Jean-Paul Longavesne – Mais quand même, il y a une contradiction entre culture et administration, simplement parce que la gestion administrative ne va pas forcément dans le sens du projet artistique.

Guy Plassais – Le problème, c’est qu’effectivement, le politique, par manque de courage, se laisse guider par l’administration, que ce soit le ministère des Finances ou de la Culture, mais il s’agit là d’un autre débat et d’ailleurs, l’administration, de son côté, défend un certain nombre de choses…

Lionel Richard – Y a-t-il d’autres questions de la salle ?

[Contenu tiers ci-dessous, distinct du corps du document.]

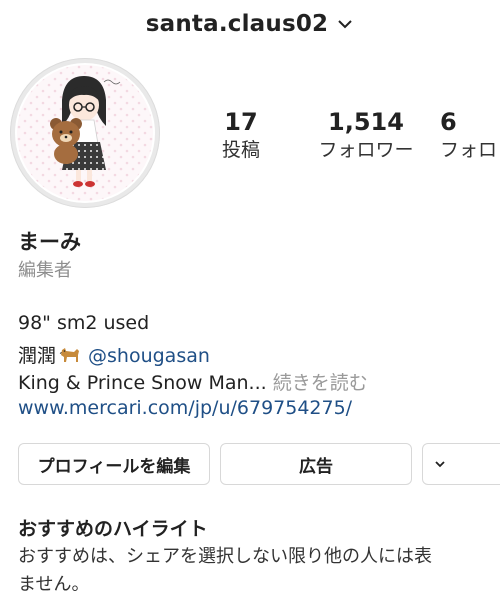 The width and height of the screenshot is (500, 600). What do you see at coordinates (50, 242) in the screenshot?
I see `profile-name: まーみ` at bounding box center [50, 242].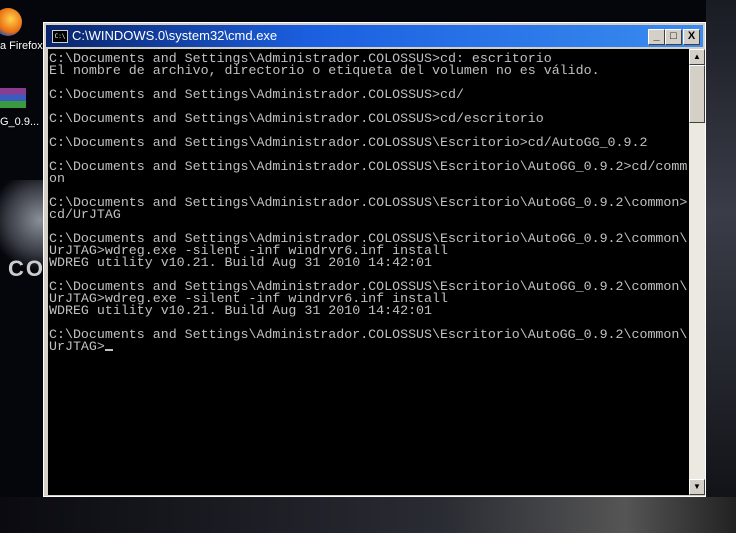 The width and height of the screenshot is (736, 533). I want to click on scroll-down-arrow-icon: ▼, so click(697, 487).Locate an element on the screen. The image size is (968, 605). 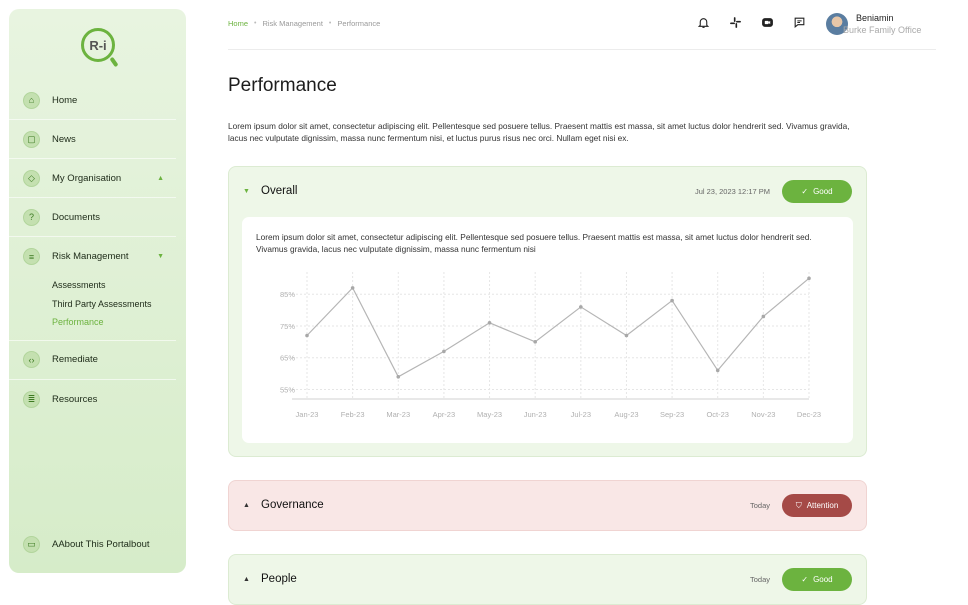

Carlos Abrego – C’est vrai que l’entreprise capitaliste existe pour faire du profit mais est-ce que c’est sa seule fonction ? Je crois que l’entreprise sert aussi à la reproduction de la société et que c’est même cela, sa fonction sociale. Voilà pourquoi je suis d’accord avec les gens d’Attac pour taxer les profits financiers, et pour des contrôles citoyens sur les fonds qui sont versés aux entreprises privées. On n’a pas à sacraliser l’entreprise sous prétexte qu’elle procure des emplois. Tu as l’air de penser que l’entreprise fait des profit mais qu’on doit le comprendre : non, on pourrait s’arranger autrement.

Guy Plassais – Je suis content de t’entendre parler d’Attac parce que je fais partie de ce groupe – quoique sans illusions. Il y a une contradiction dans ce projet parce que vouloir taxer la circulation des flux financiers, c’est admettre qu’on ne veut rien changer… En fait, on admet, et on veut simplement récupérer une partie de ces échanges. Pour revenir à l’entreprise, je n’ai pas dit qu’il fallait l’admettre comme elle est mais que, dans son état actuel, on ne peut pas lui demander autre chose que ce qu’elle sait faire et pour quoi elle est faite. Moi, j’ai commencé à vivre quand j’ai abandonné mes illusions. Je suis d’accord pour changer un certain nombre de choses, et commençons d’ailleurs par redonner prise au politique par l’intermédiaire du citoyen, mais l’entreprise, tu ne peux pas en faire autre chose que ce qu’elle est. À quoi bon essayer de la transformer ? Le capitaliste partira, si on la transforme et qu’il ne peut plus y trouver son profit. Cela veut dire qu’il faut inventer autre chose, de nouveaux équilibres, que ce soit sous la forme communautaire anglo-saxonne ou sous la forme du tiers-secteur français (1 300 000 personnes y travaillent). Pour les artistes, c’est une voie intéressante, à l’image de la mutualisation que pratiquent par exemple Zingaro.